_Exercise brief_: Every entry is to be restated exactly; pictures are not part of the copy.
BEGIN
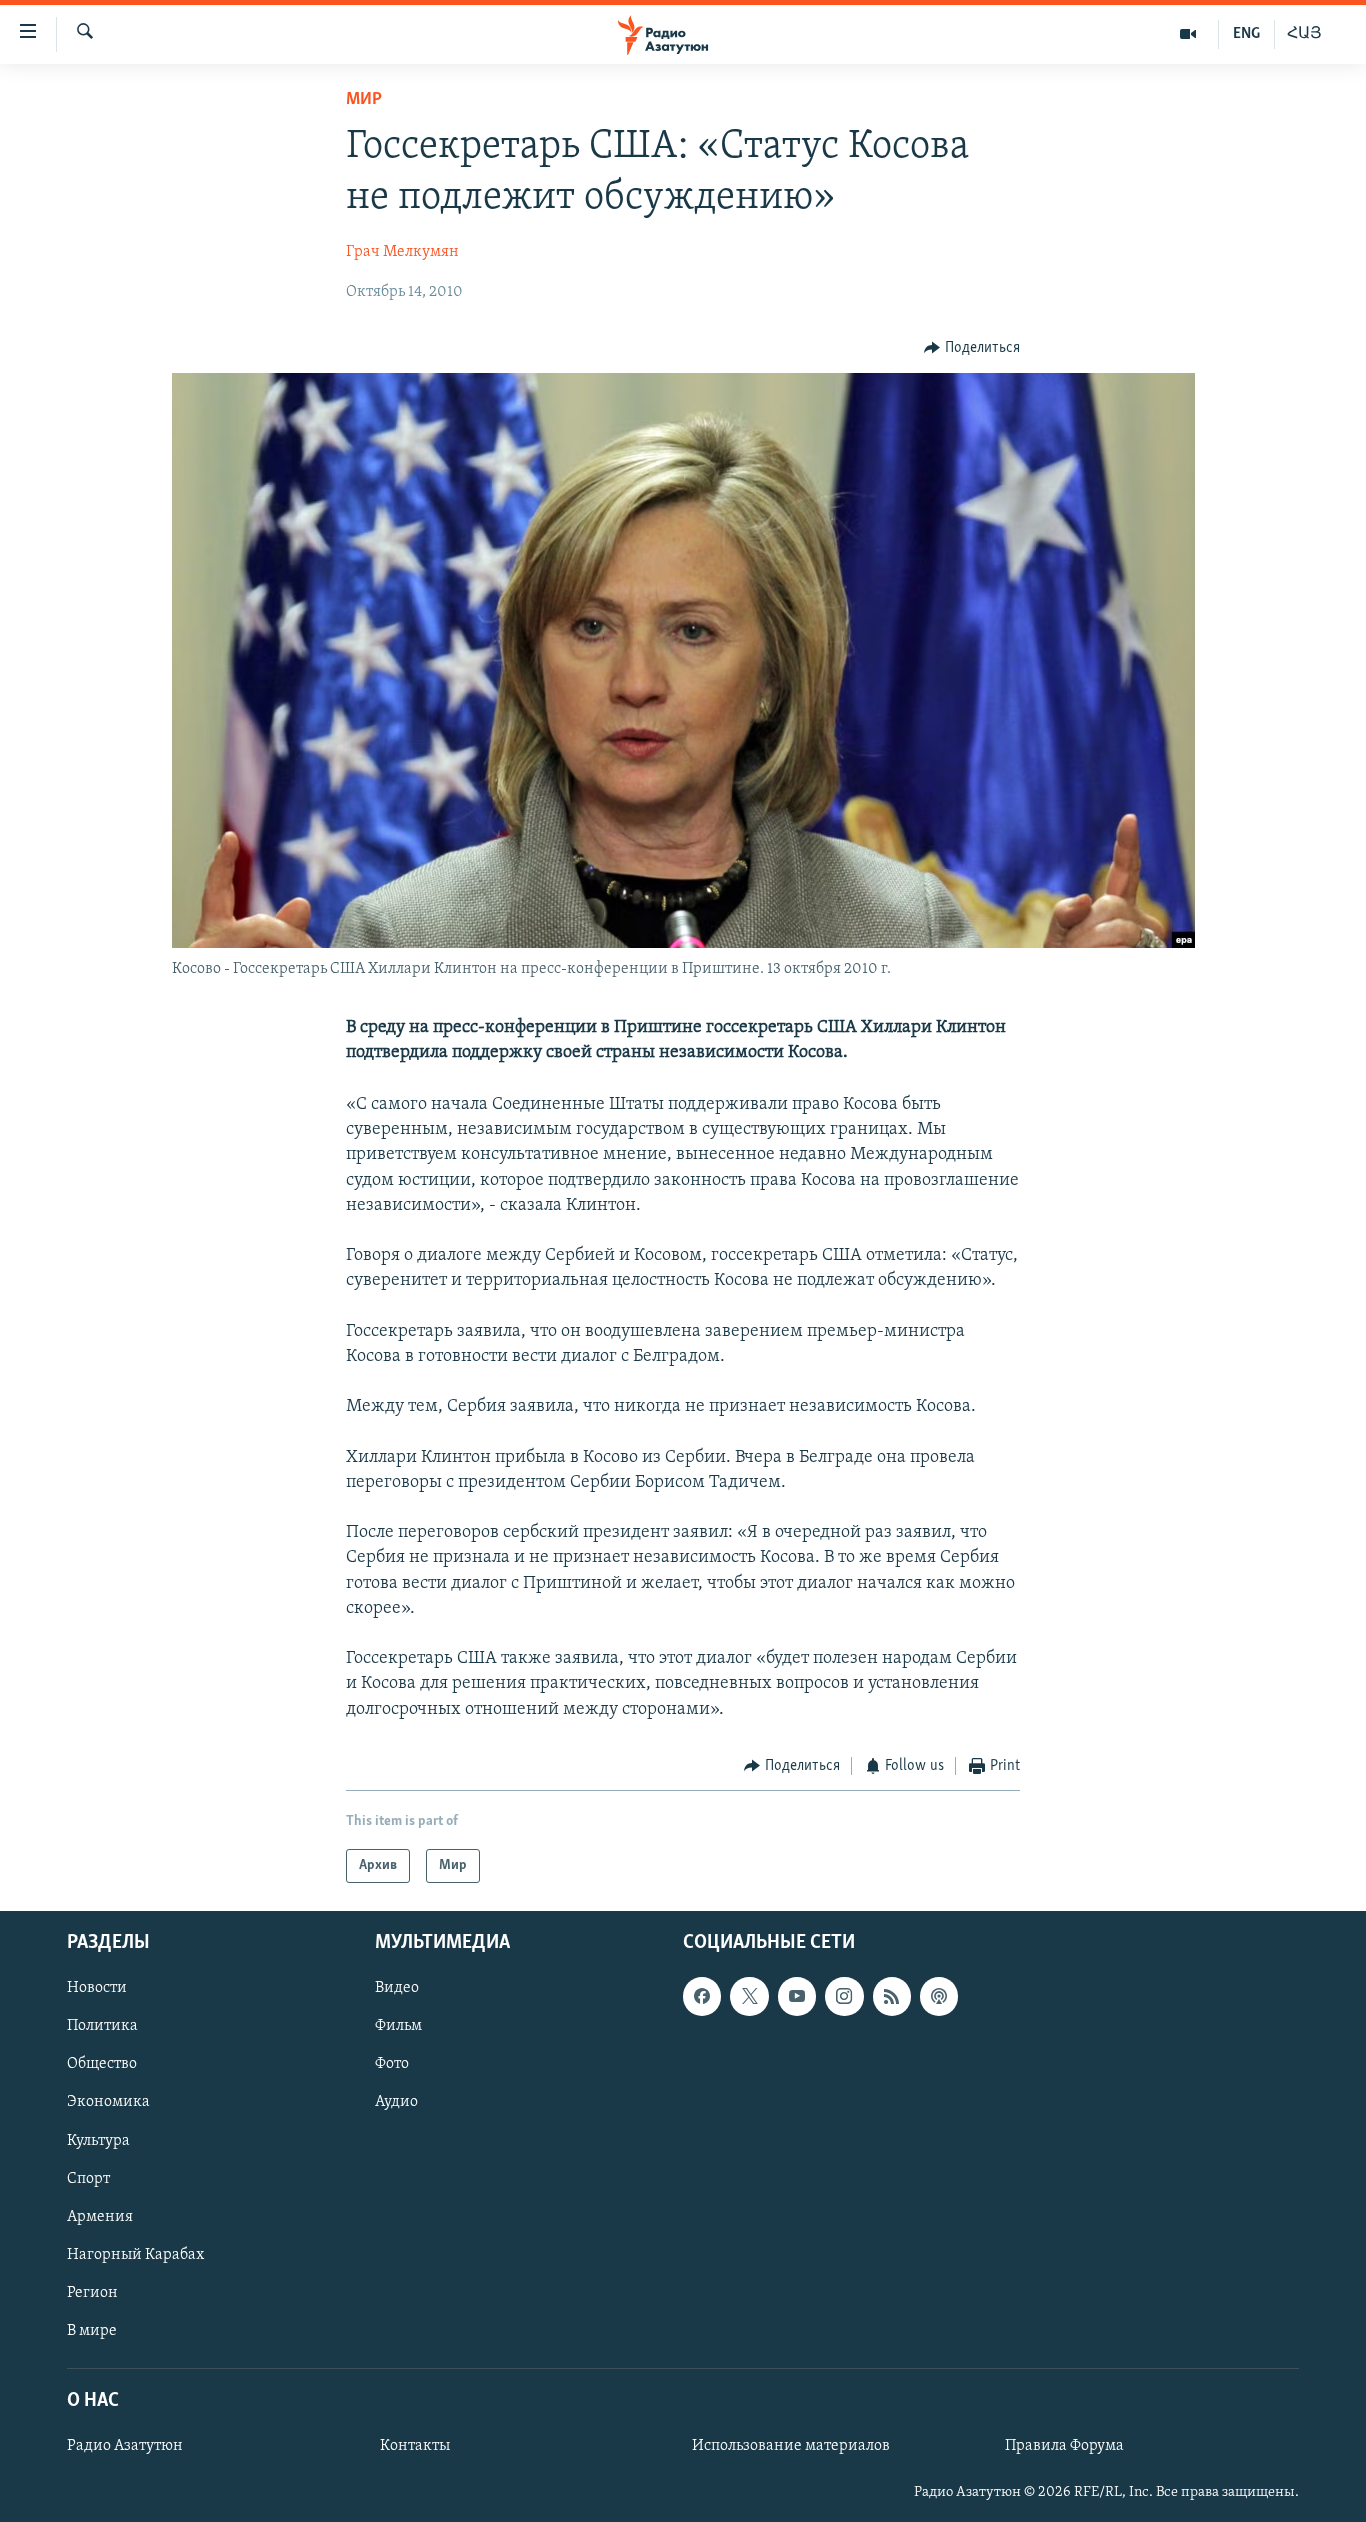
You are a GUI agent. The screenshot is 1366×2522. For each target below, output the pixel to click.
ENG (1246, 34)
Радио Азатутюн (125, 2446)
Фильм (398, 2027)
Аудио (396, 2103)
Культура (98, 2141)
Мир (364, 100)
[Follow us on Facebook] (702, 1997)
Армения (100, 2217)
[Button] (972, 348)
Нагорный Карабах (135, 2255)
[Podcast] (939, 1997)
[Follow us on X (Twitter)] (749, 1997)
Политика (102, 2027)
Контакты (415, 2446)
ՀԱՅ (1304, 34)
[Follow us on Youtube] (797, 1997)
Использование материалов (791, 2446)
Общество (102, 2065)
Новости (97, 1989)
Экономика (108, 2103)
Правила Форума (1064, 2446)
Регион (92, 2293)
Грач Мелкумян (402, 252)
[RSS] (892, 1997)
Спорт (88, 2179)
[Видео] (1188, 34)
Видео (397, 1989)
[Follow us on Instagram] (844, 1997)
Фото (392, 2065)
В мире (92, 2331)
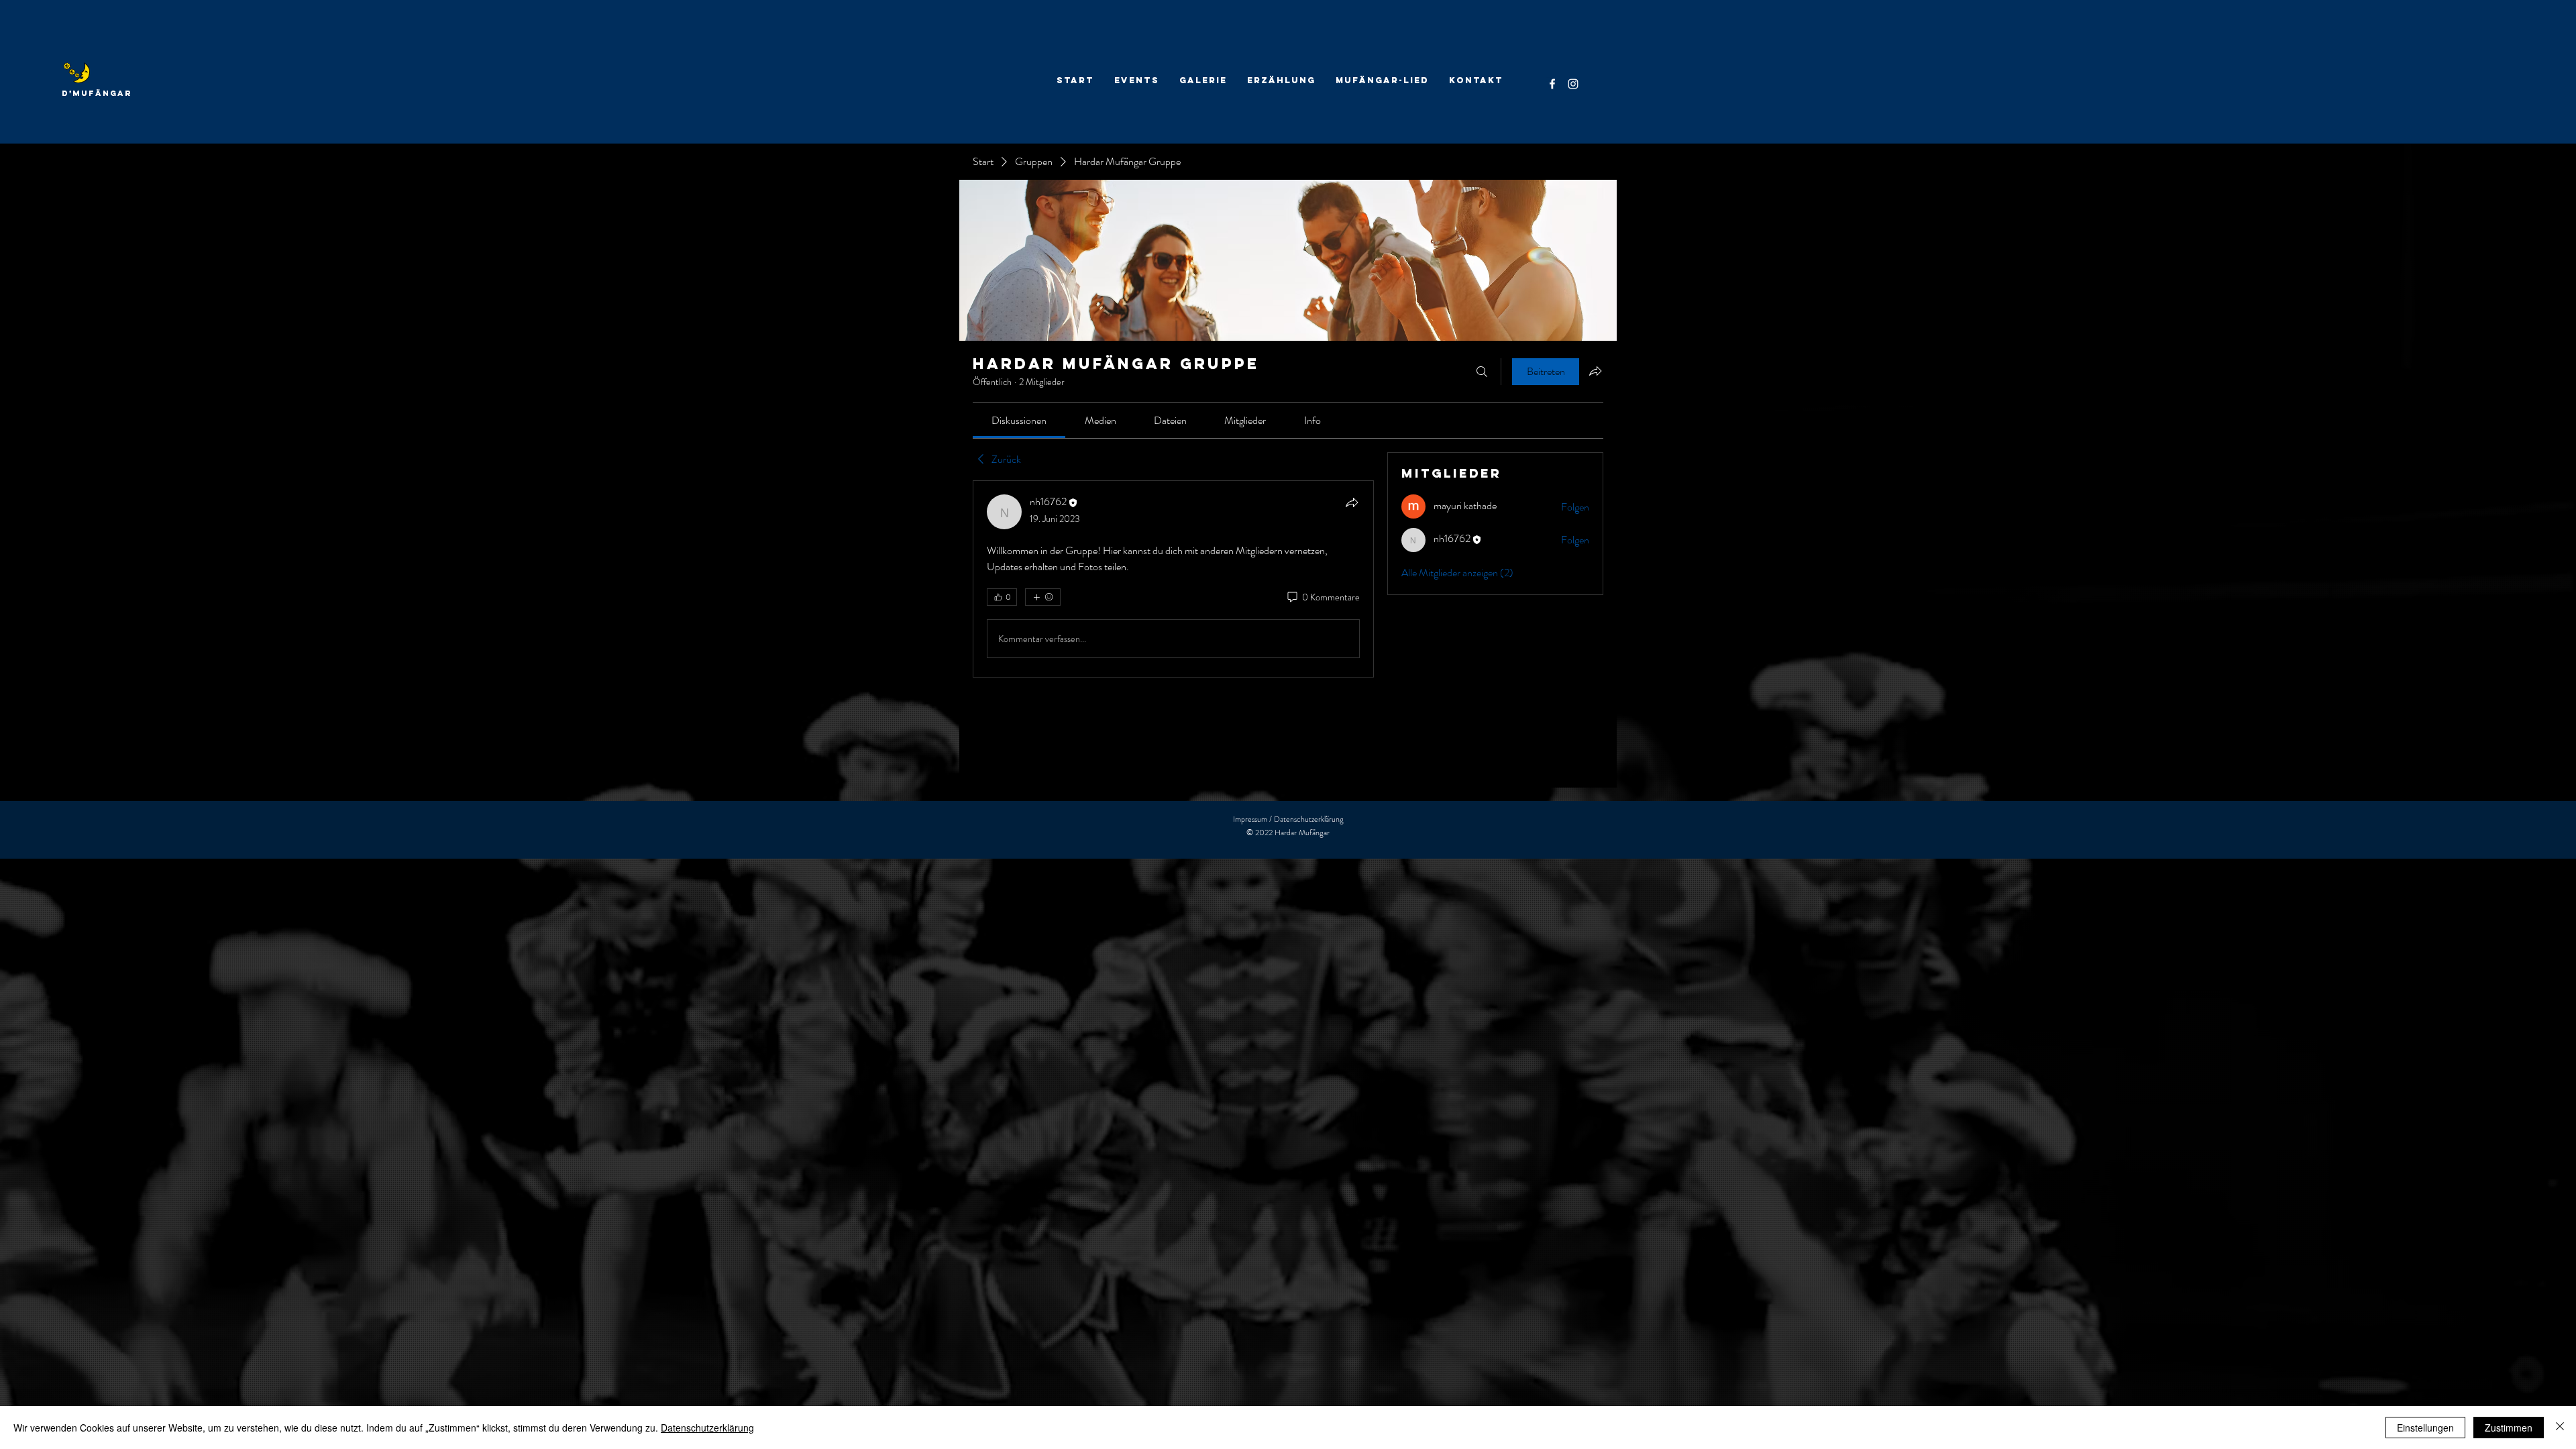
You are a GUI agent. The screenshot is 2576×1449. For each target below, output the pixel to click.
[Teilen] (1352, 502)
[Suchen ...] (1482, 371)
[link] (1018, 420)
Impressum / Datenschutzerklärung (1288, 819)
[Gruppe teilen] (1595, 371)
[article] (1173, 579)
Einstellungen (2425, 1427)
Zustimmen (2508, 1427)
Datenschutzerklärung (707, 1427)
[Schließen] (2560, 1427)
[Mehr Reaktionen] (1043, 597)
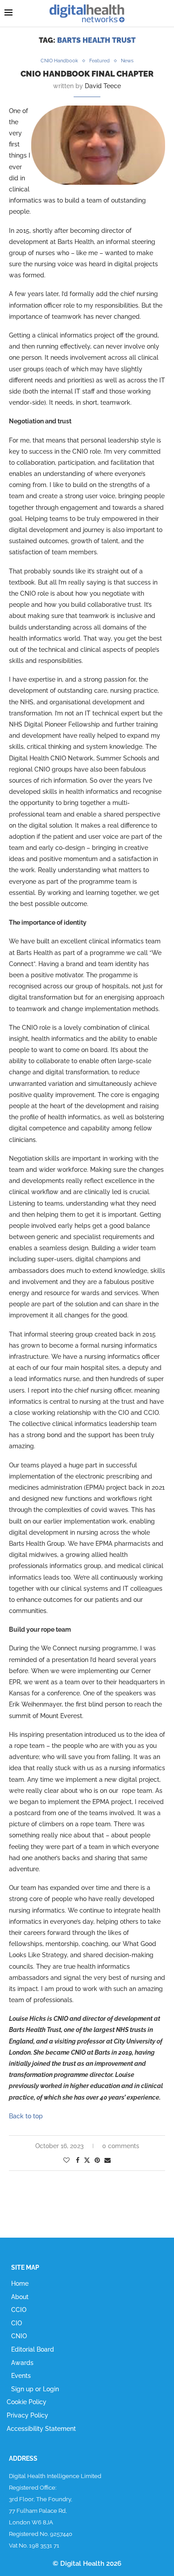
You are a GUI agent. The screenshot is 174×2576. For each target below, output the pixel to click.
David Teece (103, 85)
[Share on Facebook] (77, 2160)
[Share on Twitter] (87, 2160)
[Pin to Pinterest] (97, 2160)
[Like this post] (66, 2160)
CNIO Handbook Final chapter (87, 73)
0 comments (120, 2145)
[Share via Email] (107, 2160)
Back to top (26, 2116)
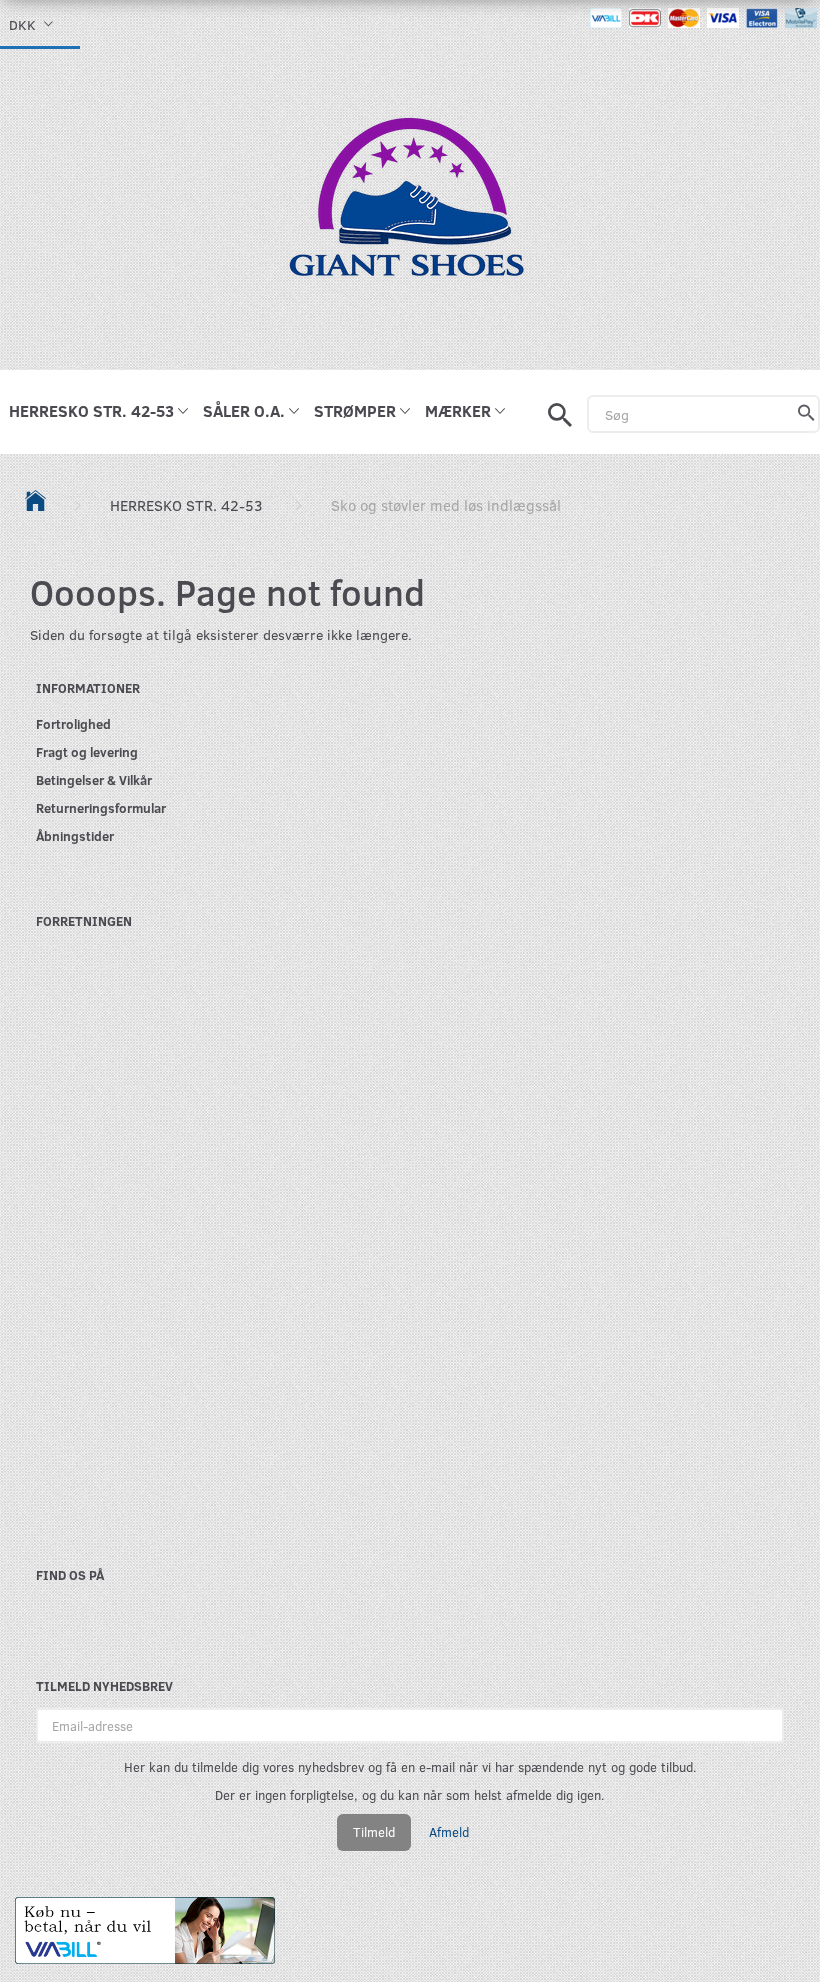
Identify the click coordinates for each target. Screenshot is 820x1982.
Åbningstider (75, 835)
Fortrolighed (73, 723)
END
_Written answer_:
You are a GUI agent. The screenshot is 1366×2522. For each target below, output the pixel to click.
ENG (1246, 34)
Радио Азатутюн (125, 2446)
Фильм (398, 2027)
Аудио (396, 2103)
Культура (98, 2141)
Мир (364, 100)
[Follow us on Facebook] (702, 1997)
Армения (100, 2217)
[Button] (972, 348)
Нагорный Карабах (135, 2255)
[Podcast] (939, 1997)
[Follow us on X (Twitter)] (749, 1997)
Политика (102, 2027)
Контакты (415, 2446)
ՀԱՅ (1304, 34)
[Follow us on Youtube] (797, 1997)
Использование материалов (791, 2446)
Общество (102, 2065)
Новости (97, 1989)
Экономика (108, 2103)
Правила Форума (1064, 2446)
Регион (92, 2293)
Грач Мелкумян (402, 252)
[RSS] (892, 1997)
Спорт (88, 2179)
[Видео] (1188, 34)
Видео (397, 1989)
[Follow us on Instagram] (844, 1997)
Фото (392, 2065)
В мире (92, 2331)
You are a GUI agent. The screenshot is 2576×1449. For each target below, output the pixel to click.
[Teilen] (1352, 502)
[Suchen ...] (1482, 371)
[link] (1018, 420)
Impressum / Datenschutzerklärung (1288, 819)
[Gruppe teilen] (1595, 371)
[article] (1173, 579)
Einstellungen (2425, 1427)
Zustimmen (2508, 1427)
Datenschutzerklärung (707, 1427)
[Schließen] (2560, 1427)
[Mehr Reaktionen] (1043, 597)
You are a GUI agent. The screenshot is 174×2576. For each target below, output the pixel to click.
David Teece (103, 85)
[Share on Facebook] (77, 2160)
[Share on Twitter] (87, 2160)
[Pin to Pinterest] (97, 2160)
[Like this post] (66, 2160)
CNIO Handbook Final chapter (87, 73)
0 comments (120, 2145)
[Share via Email] (107, 2160)
Back to top (26, 2116)
Identify the click coordinates for each target. Screenshot is 820x1982.
Åbningstider (75, 835)
Fortrolighed (73, 723)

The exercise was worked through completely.